A guy I work with has a degree in physics and he's not 100% sure what it all means.
Indeed, it is very heady stuff. Even trying to scratch the surface of it will make your head hurt. One thing that is very important to the Higgs-Boson is that it has zero quantum spin.
from the 2nd article:
At first glance, quantum spin doesn't seem that much different from things we observe in the classical world. If you take a charged object and spin it around, the charge creates a loop of current, and that current in turn creates a magnetic field. That is, more or less, how you make an electromagnet, and that's basically what spin is in a quantum sense as well. Seems simple enough, right?
Here's where things get a bit weird.
If we're talking about an electromagnet in the observable, classical world, it's perfectly easy to make the charged object spin a little slower or a little faster, alternately decreasing or increasing the strength of the magnetic field.
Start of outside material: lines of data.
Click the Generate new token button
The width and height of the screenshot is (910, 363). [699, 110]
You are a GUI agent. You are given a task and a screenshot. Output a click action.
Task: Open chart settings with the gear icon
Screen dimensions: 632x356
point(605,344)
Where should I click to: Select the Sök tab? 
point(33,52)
But an electron doesn't work that way - its spin will always be the same, and there's absolutely nothing in the universe that will change it. The electron's spin is an intrinsic, unchanging property - rather like if our charged object in the physical world was always spinning at the same speed, regardless of any outside interference.
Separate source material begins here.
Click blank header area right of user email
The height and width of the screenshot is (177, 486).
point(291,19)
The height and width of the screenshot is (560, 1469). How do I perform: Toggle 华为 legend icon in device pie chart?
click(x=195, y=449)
Besides, this analogy only works for particles that have a charge to begin with. Particles with neutral charge like the photon and neutrino also have spin, but since they have no charge there's no related magnetic effect. There's really no completely accurate way to talk about spin without at least a few semesters of college level physics (at the very least), but for our purposes, three things are really important to know: it's an intrinsic, unchanging property of all particles, it represents the angular momentum of the particle, and it creates a magnetic moment. As for the elementary particles, all the leptons and quarks have spin-1/2, and all the bosons have spin-1.